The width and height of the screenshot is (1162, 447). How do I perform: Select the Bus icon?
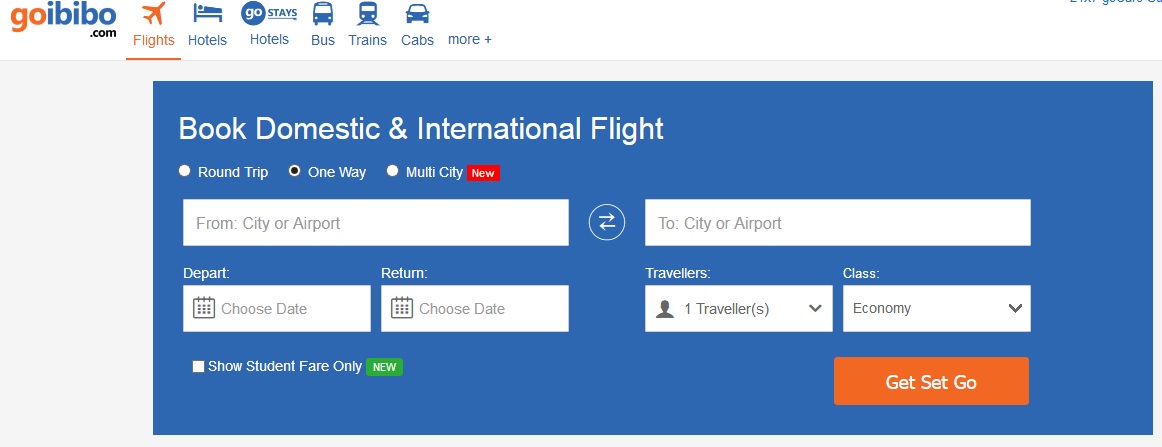pos(323,13)
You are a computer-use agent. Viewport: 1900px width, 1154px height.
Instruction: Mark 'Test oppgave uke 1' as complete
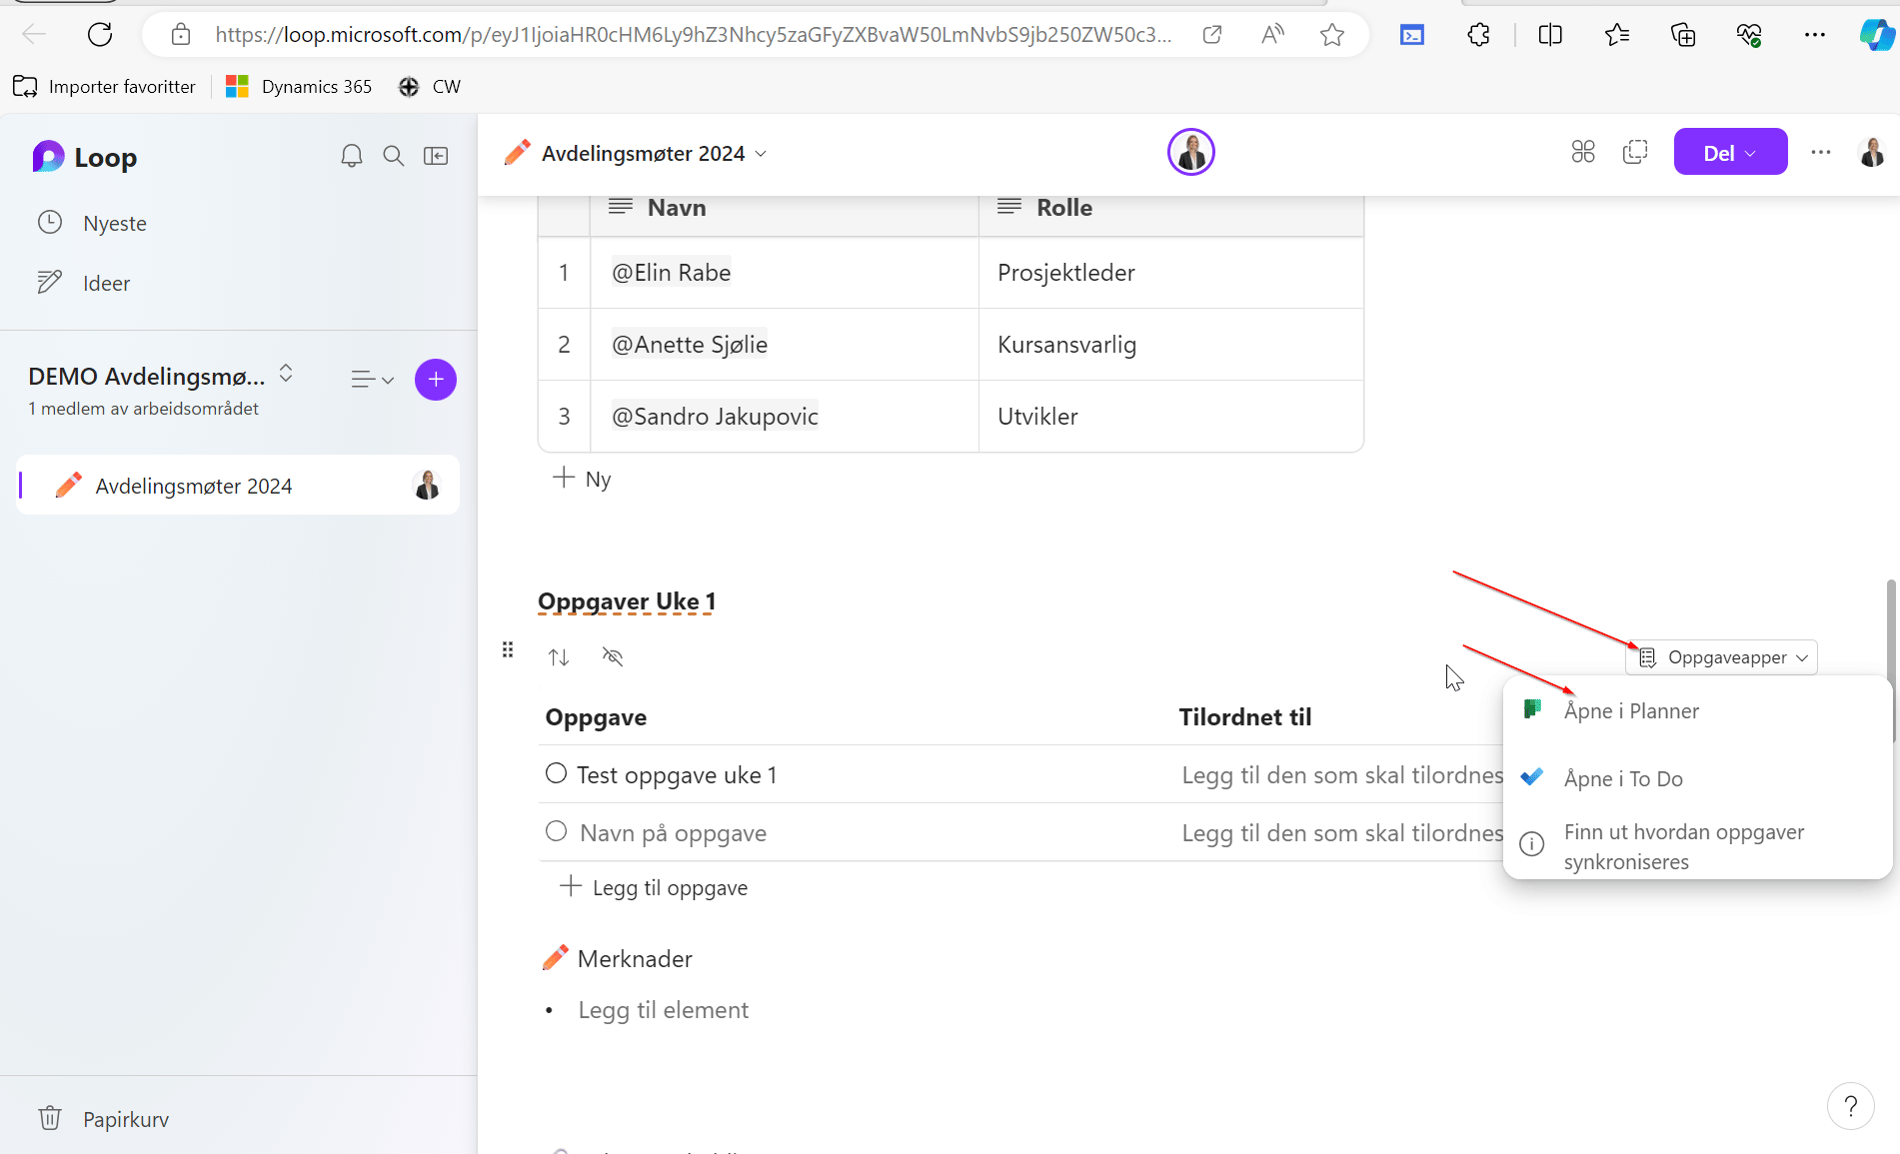[x=556, y=773]
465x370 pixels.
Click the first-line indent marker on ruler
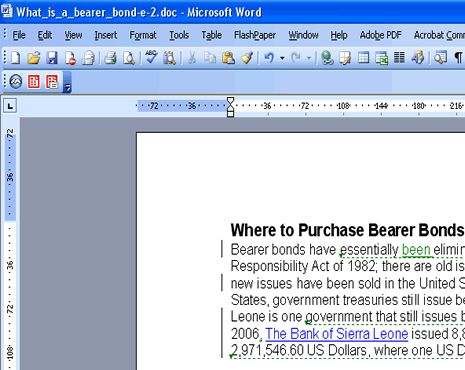230,100
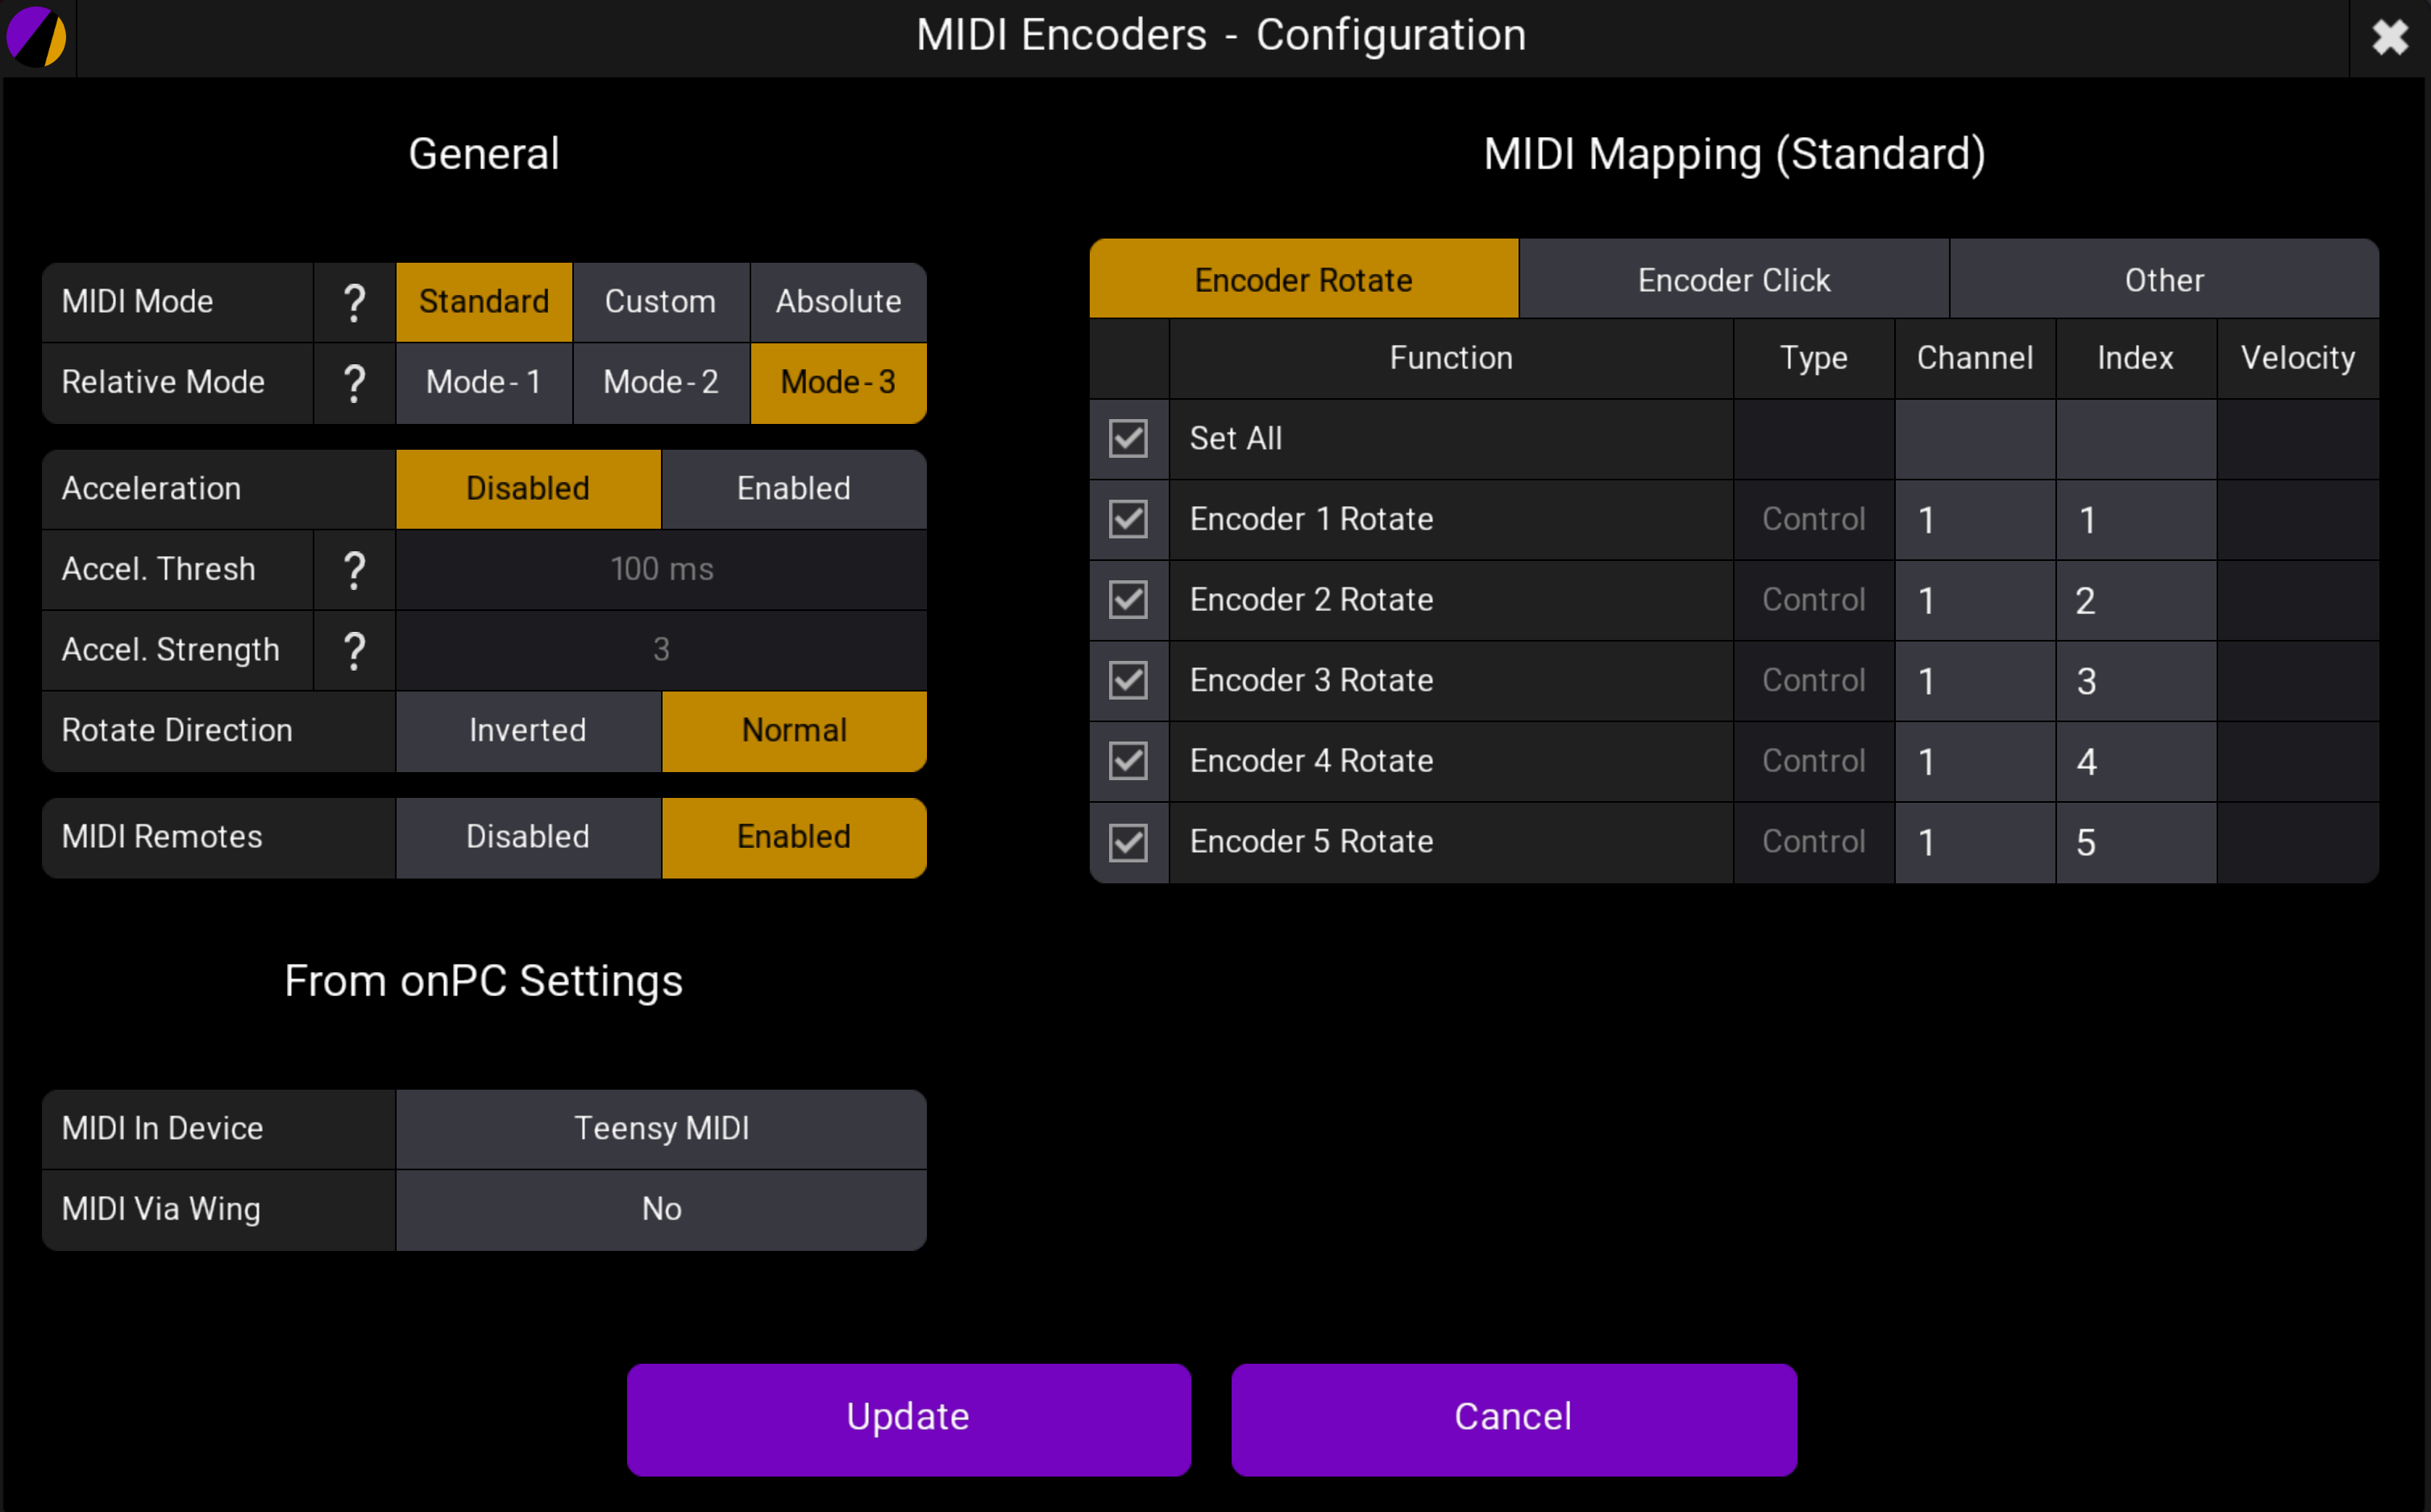
Task: Edit the Channel value for Encoder 3 Rotate
Action: click(1974, 680)
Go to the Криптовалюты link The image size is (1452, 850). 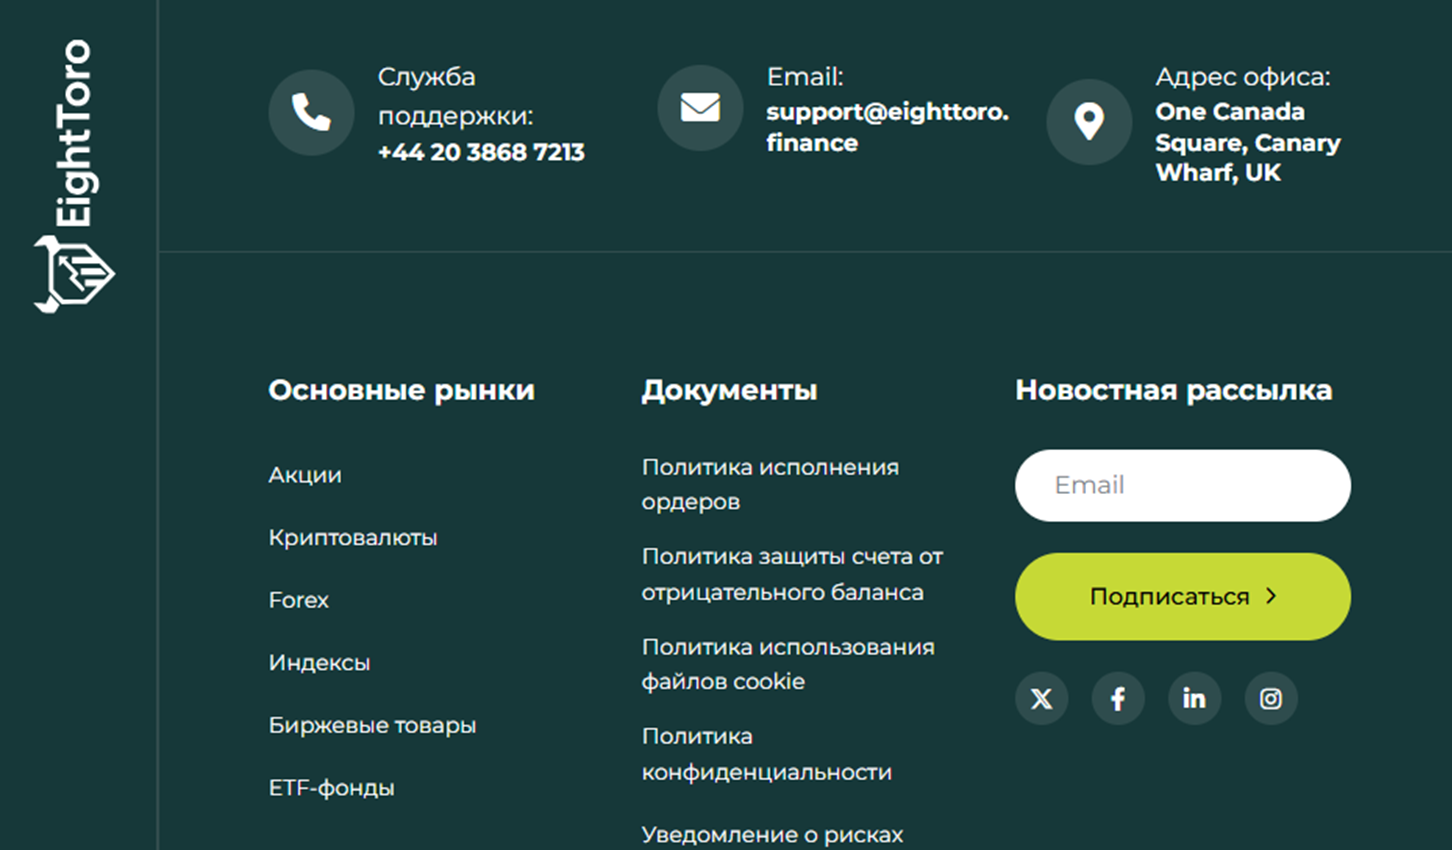(353, 538)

* [Brief]: Please repeat the material word for word, everything from its first line down to the line that contains "[x=556, y=773]", with both of those lines included. Leave the pictures out of your answer.

* [Complete output]:
The width and height of the screenshot is (1162, 447). How do I perform: Select the Bus icon?
pos(323,13)
You are a computer-use agent. Viewport: 1900px width, 1154px height.
Instruction: Mark 'Test oppgave uke 1' as complete
[x=556, y=773]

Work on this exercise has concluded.